The reforms to utility revenues in the Empire State could set the course for a new model of 21st century power providers.

Sometimes, news can make a splash even when it’s what everyone expects.

When New York regulators announced the creation of new revenue models for utilities under the state’s Reforming the Energy Vision (REV) docket last month, the order was in line with plans that commission staff laid out in a white paper nearly a year ago.

“What we saw was not really a surprise. It was in line with everything that we thought,” said Matt Ketschke, vice president of distributed resource integration at Consolidated Edison, the utility that serves New York City.

The REV docket aims to convert utilities into platform providers for the distribution grid — akin to an air traffic controller that facilitates the interconnection and management of a diversity of distributed resources. Key to that goal is the reform of utility revenue and ratemaking models so that utilities are incentivized to maximize system efficiency and encourage the deployment of third-party resources, like rooftop solar and storage.

Last July, regulators floated a series of new revenue opportunities aimed at addressing those issues. In addition to earning a rate of return on traditional grid investments, utilities would be encouraged to leverage new market opportunities based on their role as platform providers and respond to new performance metrics laid out by regulators on energy efficiency and customer engagement.

On May 19, regulators finalized the structure of those new revenue opportunities in a 160-page order, building on the concepts proposed in the white paper. While the new order may be short on surprises, the mere fact that New York is moving forward with the plans could prove significant for utility business models nationwide.

“There weren't any big surprises,” said Ryan Katofsky, senior director of industry analysis at Advanced Energy Economy (AEE), a trade group that represents clean energy companies in the proceeding. “But of course, what's significant is they are formalizing the direction that they were exploring with the white paper on utility business model change.”

REV’s push to reform utility business models

For over a century, utilities have made money predominantly through investments in large-scale grid infrastructure like transmission lines and power plants — a system called cost-of-service regulation.

While regulators authorize a certain rate of return for the utility based on the cost of those projects, no such incentives exist for the deployment of distributed resources or for enhancing efficiency. In fact, utilities often eschew these options because they can lower electricity sales, thereby reducing revenues.

The REV docket seeks to change that discrepancy. Launched in 2014, the proceeding aims to remove financial barriers to DER deployment and incentivize utilities to consider DER and efficiency solutions as a viable alternative to traditional grid and generation investments.

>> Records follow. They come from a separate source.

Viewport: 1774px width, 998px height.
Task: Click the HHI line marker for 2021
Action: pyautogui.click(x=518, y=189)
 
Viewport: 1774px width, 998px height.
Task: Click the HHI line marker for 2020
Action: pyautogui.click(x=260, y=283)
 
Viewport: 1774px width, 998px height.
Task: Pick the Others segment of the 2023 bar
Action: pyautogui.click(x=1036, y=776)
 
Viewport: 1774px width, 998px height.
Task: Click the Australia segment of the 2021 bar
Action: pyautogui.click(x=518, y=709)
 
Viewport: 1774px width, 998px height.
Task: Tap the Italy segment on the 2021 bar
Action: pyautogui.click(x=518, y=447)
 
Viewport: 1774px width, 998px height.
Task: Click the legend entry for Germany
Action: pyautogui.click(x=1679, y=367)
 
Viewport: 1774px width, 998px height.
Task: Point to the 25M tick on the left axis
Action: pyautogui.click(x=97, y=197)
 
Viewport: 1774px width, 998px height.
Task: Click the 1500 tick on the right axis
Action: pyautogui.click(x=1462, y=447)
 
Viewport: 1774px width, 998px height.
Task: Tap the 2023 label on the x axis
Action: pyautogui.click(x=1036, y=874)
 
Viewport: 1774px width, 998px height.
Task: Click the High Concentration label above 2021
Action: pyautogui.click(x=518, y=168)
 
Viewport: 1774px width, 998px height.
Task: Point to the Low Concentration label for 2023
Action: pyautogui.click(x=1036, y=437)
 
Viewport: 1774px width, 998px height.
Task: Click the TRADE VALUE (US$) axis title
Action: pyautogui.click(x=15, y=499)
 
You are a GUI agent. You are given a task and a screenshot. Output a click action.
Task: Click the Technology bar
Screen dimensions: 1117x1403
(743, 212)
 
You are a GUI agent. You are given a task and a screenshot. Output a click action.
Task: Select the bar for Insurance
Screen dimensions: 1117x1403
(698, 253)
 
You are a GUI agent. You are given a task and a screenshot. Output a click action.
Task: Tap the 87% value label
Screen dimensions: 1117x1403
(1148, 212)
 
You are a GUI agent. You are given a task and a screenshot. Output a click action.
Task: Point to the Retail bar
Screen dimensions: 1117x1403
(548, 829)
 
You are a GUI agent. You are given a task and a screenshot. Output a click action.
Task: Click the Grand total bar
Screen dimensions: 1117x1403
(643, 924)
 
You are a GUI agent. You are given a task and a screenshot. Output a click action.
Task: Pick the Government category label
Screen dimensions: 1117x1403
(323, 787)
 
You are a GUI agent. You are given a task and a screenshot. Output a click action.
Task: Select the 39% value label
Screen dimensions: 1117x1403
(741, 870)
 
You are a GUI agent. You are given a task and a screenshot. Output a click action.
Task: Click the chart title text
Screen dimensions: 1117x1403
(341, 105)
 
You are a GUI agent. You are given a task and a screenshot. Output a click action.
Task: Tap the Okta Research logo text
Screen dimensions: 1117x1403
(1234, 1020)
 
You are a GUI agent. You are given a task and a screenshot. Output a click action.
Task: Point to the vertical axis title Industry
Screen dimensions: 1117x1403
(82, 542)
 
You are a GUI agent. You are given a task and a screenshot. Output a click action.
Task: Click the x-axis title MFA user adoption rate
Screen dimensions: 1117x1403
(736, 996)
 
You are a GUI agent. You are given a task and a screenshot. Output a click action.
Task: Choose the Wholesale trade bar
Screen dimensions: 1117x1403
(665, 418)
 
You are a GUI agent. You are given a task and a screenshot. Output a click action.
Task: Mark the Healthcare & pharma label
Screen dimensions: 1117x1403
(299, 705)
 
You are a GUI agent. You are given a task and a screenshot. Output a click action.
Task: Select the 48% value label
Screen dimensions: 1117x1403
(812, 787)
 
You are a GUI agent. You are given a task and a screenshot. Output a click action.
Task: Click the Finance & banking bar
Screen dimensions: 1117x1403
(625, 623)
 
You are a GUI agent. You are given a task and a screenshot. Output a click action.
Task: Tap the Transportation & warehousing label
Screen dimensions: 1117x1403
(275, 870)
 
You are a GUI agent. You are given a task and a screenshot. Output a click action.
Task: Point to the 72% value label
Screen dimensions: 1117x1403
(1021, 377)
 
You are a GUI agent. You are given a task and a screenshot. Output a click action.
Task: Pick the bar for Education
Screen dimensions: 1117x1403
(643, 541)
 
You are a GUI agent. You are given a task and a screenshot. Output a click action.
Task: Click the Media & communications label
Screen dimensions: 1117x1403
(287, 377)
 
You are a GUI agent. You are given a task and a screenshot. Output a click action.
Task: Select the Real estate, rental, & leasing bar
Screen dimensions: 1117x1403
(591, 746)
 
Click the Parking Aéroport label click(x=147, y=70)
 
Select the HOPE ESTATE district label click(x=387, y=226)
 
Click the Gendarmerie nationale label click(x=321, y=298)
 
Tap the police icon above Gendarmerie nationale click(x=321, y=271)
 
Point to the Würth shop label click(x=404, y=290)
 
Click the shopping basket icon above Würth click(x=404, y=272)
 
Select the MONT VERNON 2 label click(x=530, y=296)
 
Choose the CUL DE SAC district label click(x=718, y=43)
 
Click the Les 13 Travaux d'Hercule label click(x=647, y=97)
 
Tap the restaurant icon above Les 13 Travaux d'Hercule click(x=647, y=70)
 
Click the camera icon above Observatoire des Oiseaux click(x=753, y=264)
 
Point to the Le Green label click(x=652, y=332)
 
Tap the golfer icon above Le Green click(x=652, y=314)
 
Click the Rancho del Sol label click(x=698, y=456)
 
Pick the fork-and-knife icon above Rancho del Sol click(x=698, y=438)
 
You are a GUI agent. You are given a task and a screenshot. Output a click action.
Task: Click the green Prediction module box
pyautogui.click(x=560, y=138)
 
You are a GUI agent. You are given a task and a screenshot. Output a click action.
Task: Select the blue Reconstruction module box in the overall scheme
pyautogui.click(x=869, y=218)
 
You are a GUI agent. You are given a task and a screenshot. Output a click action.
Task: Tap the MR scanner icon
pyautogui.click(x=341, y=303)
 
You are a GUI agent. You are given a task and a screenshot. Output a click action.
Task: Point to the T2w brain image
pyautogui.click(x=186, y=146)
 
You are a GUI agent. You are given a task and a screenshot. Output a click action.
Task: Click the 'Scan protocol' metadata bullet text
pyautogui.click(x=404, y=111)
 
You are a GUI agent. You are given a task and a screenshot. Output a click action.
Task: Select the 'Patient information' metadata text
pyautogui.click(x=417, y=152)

While New York has already enacted some reforms to the cost-of-service model around energy efficiency, Public Service Commission Chair Audrey Zibelman said she realized early in her tenure more reform would be needed.

“We've done an awful lot in this state around regulatory reform historically,” she told Utility Dive. “We have forward-looking test years, we've done revenue decoupling, we have revenue adjustment mechanisms so that utilities are not penalized through energy efficiency activities because they have less earnings.”

But what the state didn’t have, she said, was “a real incentive around innovating using third party capital.” Utilities could earn their rate of return by meeting system needs with their own projects, but no incentive existed for deploying technologies from other companies or using efficiency to meet the same grid demands.

While decoupled revenues make the state’s utilities less sensitive to higher DER penetrations, “there remain significant disincentives for utilities to take affirmative actions to increase the development and use of third-party capital and services that support DER penetration and system value,” regulatory staff noted in the white paper issued last July.

To help correct for this, last month’s order establishes that utilities will now be able to earn returns tied to meeting system demands with alternative methods, such as using customer-sited solar and demand management instead of new central station capacity.   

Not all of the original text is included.